Yumi était bigleux. Depuis sa plus tendre enfance, il portait des lunettes à quadruple foyers. Tous ses camarades de classe s’étaient moqué de lui, des moqueries au long cours auquel seules les vacances mettaient un terme. Yumi adorait les vacances, seul oasis de tranquillité pour son petit système nerveux encore jeune et frêle. Mais avec le temps, Yumi s’était endurci et il finit par devenir militaire. Il s’engagea d’abord dans l’infanterie, puis dans la marine, pour trouver finalement son bonheur dans l’aviation. Depuis, Yumi détestait les vacances tant il adorait son travail. Il volait, volait, volait et bombardait, bombardait, bombardait. Un fameux jour, comme tous les jours de sa vie, il avait décollé dans l’allégresse. Il avait frôlé les nuages en tenant à l’oeil les points verts, bleus et rouges signalant ses objectifs sur le radar de l’appareil. Malheureusement, ce matin là, pour la première fois de sa vie, Yumi s’était trompé de lunettes. Il avait dans l’urgence emporté celle de Dimitri, le sergent-chef. Yumi était myope et Dimitri était astigmate. Yumi s’était trompé de lunettes et donc se trompa de cible. Il ne bombarda ni une cible militaire, ni une cible civile. Point d’aéroport, pas de maternité. Il bombarda malencontreusement le patriarcat. Mais ignorant son erreur, jamais Yumi ne comprit pourquoi à l’atterrissage, la piste avait été couverte de fleurs. Et par qui ? Et pourquoi plus personne, jamais, n’avait répondu à ses appels. Où était passé l’état-major ?

2025/Richie

Nous, occidentaux, civilisation en péril, allons nous payer le luxe d’une guerre nucléaire. Pour accélérer le rythme du déclin ? Non, pour entraîner les autres dans notre chute. Pourtant, de vastes zones du globe, longtemps méprisées, resteront à l’écart de la dispute entre mâles vieillissants. Elles seront les prochains eldorados, terres préservées, pacifiques et accueillantes. Nous autres, radioactif.ves, serons tenu.es à l’écart. Maintenu.es dans la zone d’exclusion.

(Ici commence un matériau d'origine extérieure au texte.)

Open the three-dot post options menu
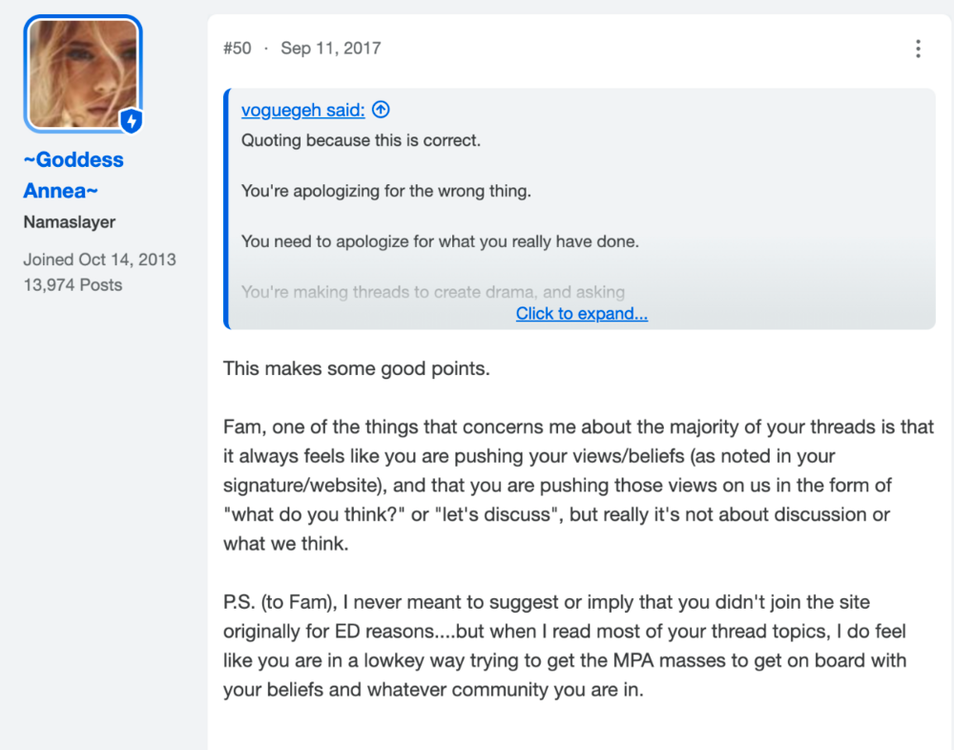Viewport: 954px width, 750px height. [918, 49]
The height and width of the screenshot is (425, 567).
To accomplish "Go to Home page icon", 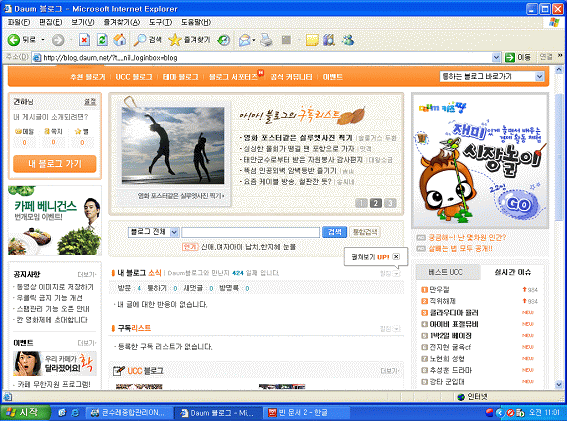I will coord(120,40).
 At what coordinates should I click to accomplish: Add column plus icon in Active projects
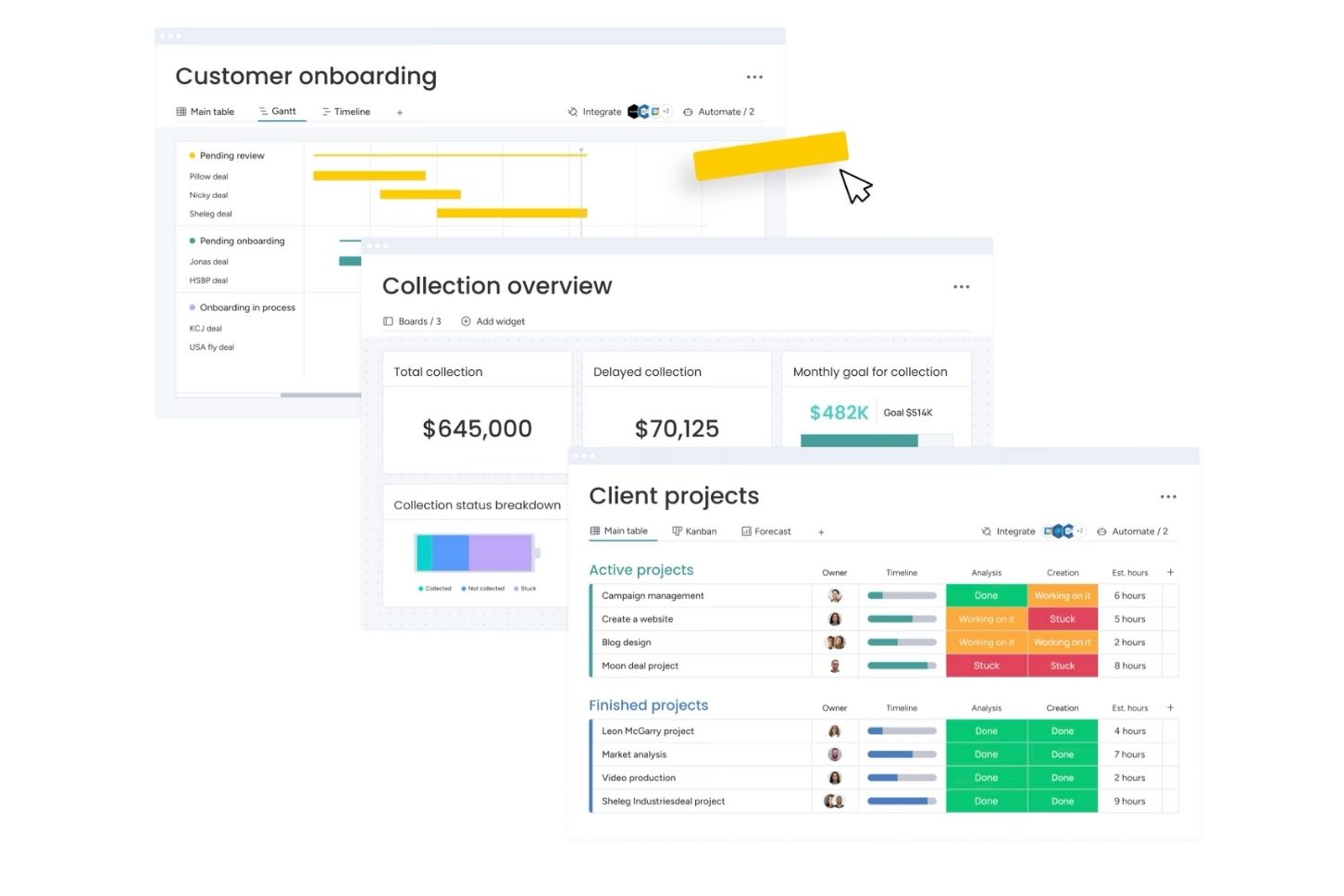(x=1170, y=573)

Richie a 16 ans. Il habite à côté d’une caserne, un centre de formation pour militaires en partance pour la guerre. Il sait bien qu’une bombe va bientôt tomber là, à côté de son monde, qui sera soufflé comme la poussière dans le grenier de sa grand-mère. Richie a 16 ans et son espérance de vie vient de tomber bien bas. Cette espérance de vie qui faisait la fierté de son papa, la voilà qui fond comme un iceberg du pôle Nord. Le réchauffement climatique, tout le monde s’en fiche depuis ce matin. Ici même c’est brûlant, et c’est tout ce qui compte. Richie voudrait bien s’enfuir, aller chez les pauvres, ceux chez qui on n’a rien à viser. Bienheureux, bienheureuses, ceux et celles chez qui on n’a rien à viser.

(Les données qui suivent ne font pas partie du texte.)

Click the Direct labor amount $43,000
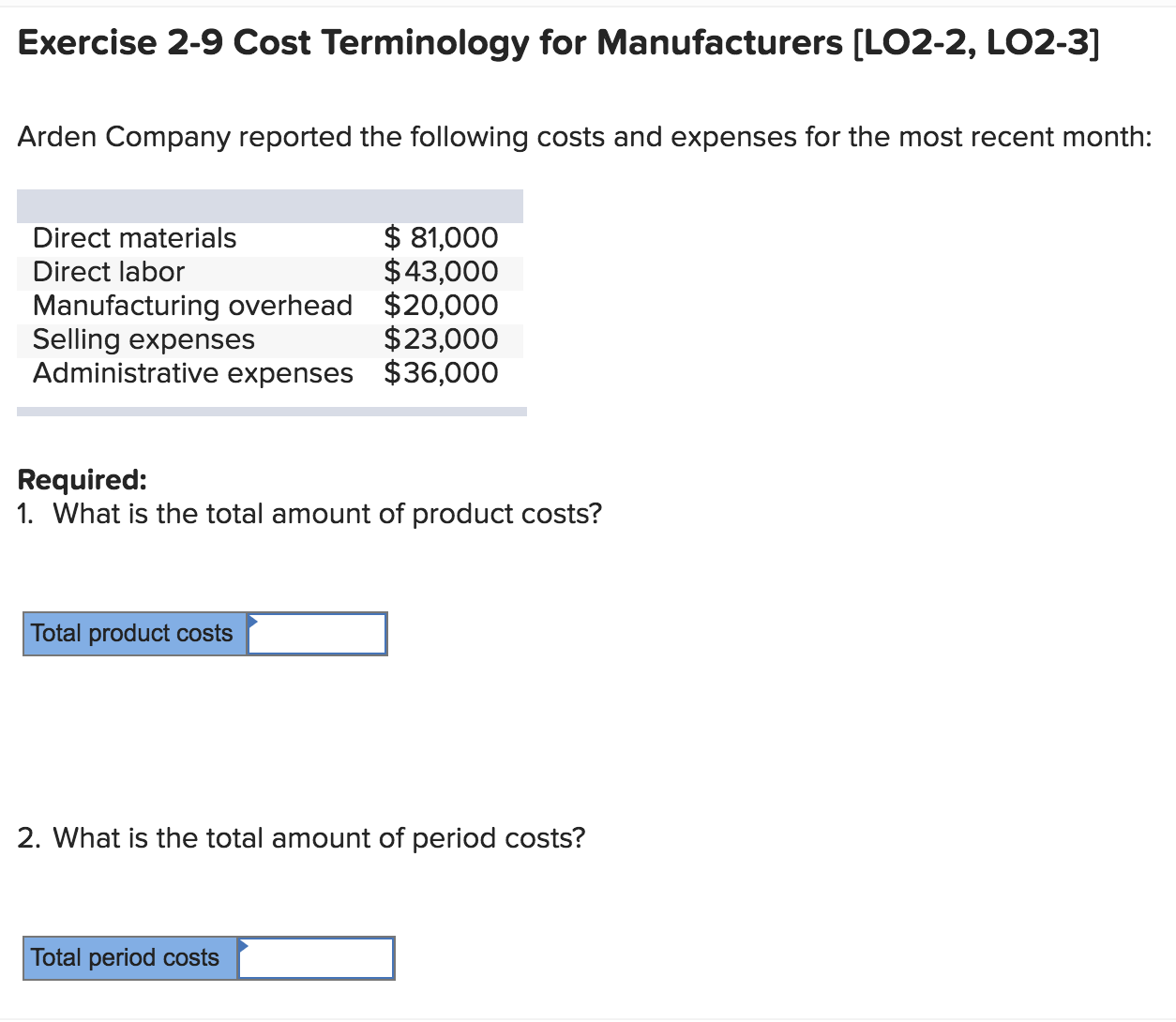The width and height of the screenshot is (1176, 1022). (x=441, y=272)
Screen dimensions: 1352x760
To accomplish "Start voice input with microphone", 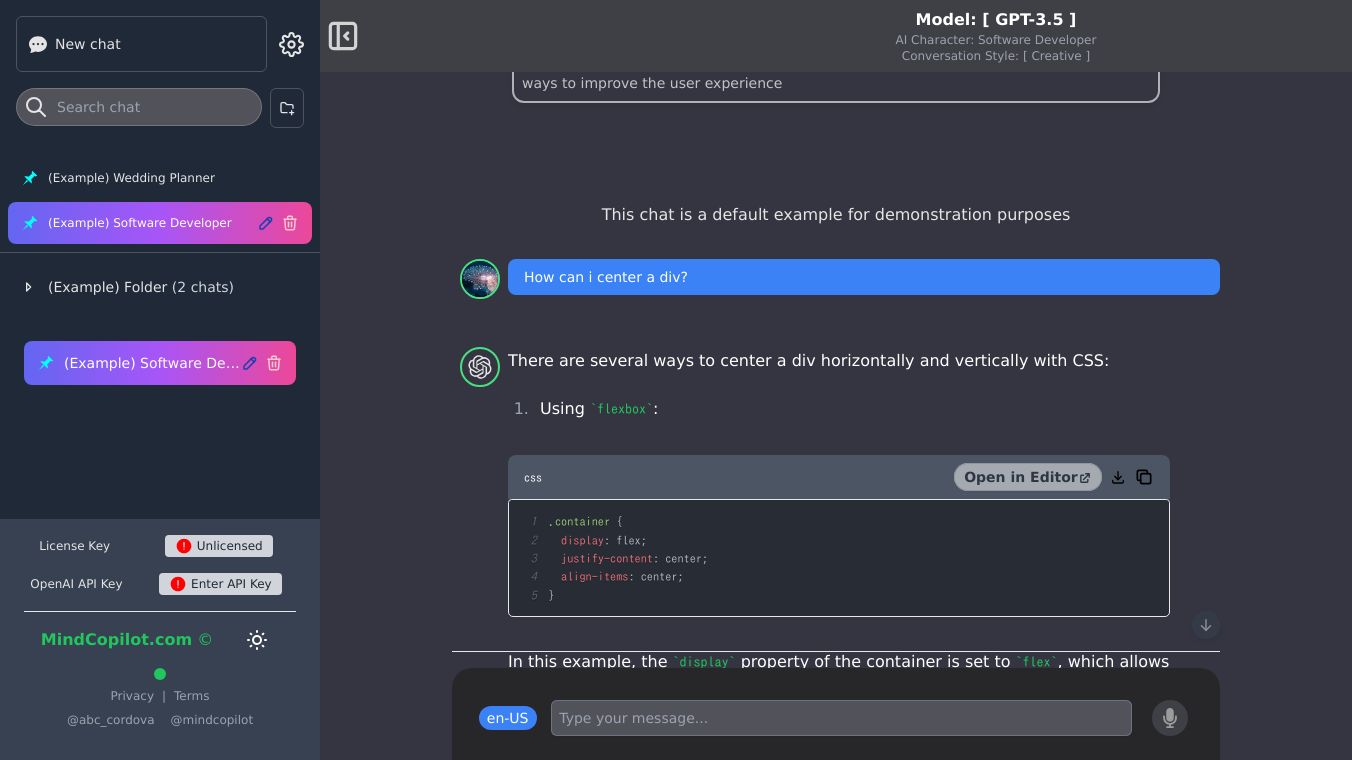I will (x=1169, y=718).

« Débarrassons-nous de nos cibles, n’ayons l’air de rien », se dit Richie. Alors il se décide. Il part sur la route qui va vers le sud en laissant tout derrière lui. C’est tout son corps qui est en mouvement. Son coeur aussi. Surtout son coeur. Et Richie sifflote plus fort à chaque pas.

2041/Tom

D’après nos calculs, tous nos calculs sont faux. Les bons comme les mauvais. Plus rien n’est sûr ni connu et plus rien n’est impensable ou impossible. Nous flottons en pleine incertitude. Notre ordinateur de bord continue de calculer et de vomir des résultats dont nous ne savons plus quoi penser. Dont, une heure plus tard, nous ne voulons plus rien penser.

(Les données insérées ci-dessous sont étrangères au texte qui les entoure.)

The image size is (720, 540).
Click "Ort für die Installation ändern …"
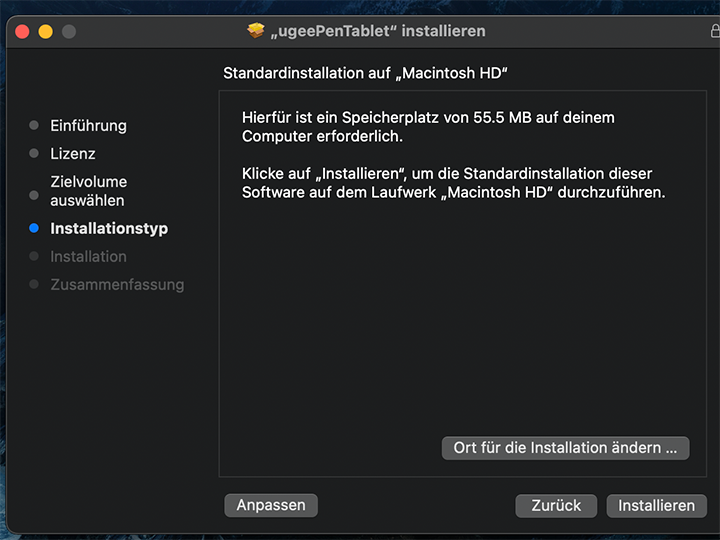click(x=565, y=448)
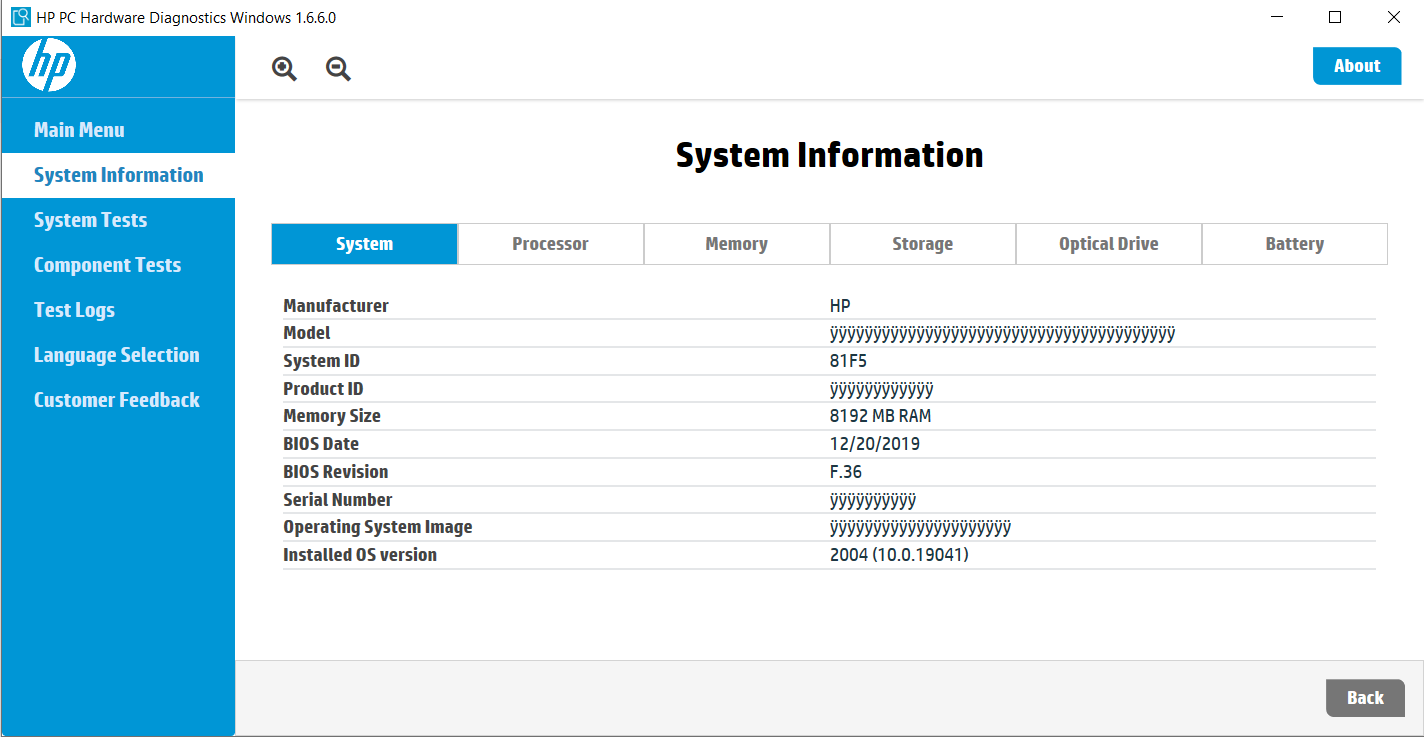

Comme ici il n’y a pas de vent, seule l’inertie nous entraîne encore. Un jour nous serons à l’arrêt alors que tout notre environnement sera encore en mouvement. Notre monde se retournera alors comme une chaussette dont nous serions le point le plus avancé. Un autre jour, une galaxie géante enfilera la chaussette et nous reprendrons notre marche. Nous serons le caillou dans sa chaussure. Nous serons toujours quelque chose parce que même en ayant disparu, nous aurons influé sur le cours des mondes.

Tom déposa son stylo et sortit de la capsule. Il voyait l’arrière de la lune. Cette nuit pour la première fois depuis longtemps, Tom dormirait comme un ange (comme disait sa maman).